Sachsen-Anhalt fordert Verlängerung des Tankrabatts statt Entlastungsbonus
Anton BlochSachsen-Anhalt fordert Verlängerung des Tankrabatts statt Entlastungsbonus
Sachsens-Anhalts Ministerpräsident Sven Schulze hat nach der Blockade des vom Bundeskabinett geplanten „Entlastungsbonus“ durch den Bundesrat eine Verlängerung des Tankrabatts gefordert. Der CDU-Politiker betonte die Bedeutung der Maßnahme für sein Flächenland, in dem viele Bürger auf lange Arbeitswege und handwerkliche Tätigkeiten angewiesen sind.
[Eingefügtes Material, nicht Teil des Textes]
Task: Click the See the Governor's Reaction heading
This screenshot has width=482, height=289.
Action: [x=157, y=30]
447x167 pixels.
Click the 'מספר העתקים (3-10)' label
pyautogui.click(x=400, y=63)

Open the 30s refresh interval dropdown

Die Ablehnung des Entlastungsbonus durch den Bundesrat löste eine Debatte aus, wobei Schulze die Entscheidung verteidigte. Er argumentierte, der aktuelle Vorschlag komme zu wenigen Menschen zugute und solle nicht als persönlicher Angriff auf Bundeskanzler Friedrich Merz verstanden werden.
Stattdessen hat Sachsen-Anhalt nun einen eigenen Antrag im Bundesrat eingereicht. Das Land strebt eine Verlängerung des Tankrabatts bis zum Ende des Nahostkonflikts an. Schulze bezeichnete die Rabattierung als „außerordentlich wichtig“ für die Bürger – insbesondere für Handwerker und ländliche Bewohner, die auf Fahrzeuge für ihre Arbeit angewiesen sind.
Zudem rief Schulze die Abgeordneten dazu auf, das Veto nicht als politischen Streit zu deuten. Sein Fokus liege darauf, dass die finanzielle Entlastung vor allem denen zugutekommt, die sie am dringendsten benötigen – und nicht auf parteipolitischen Auseinandersetzungen.
Der Bundesrat wird nun den Antrag Sachsen-Anhalts zur Verlängerung des Tankrabatts prüfen. Bei einer Zustimmung würde die Maßnahme weiterhin Pendler und Handwerker im Land unterstützen. Das Ergebnis hängt von weiteren Beratungen in der Länderkammer ab.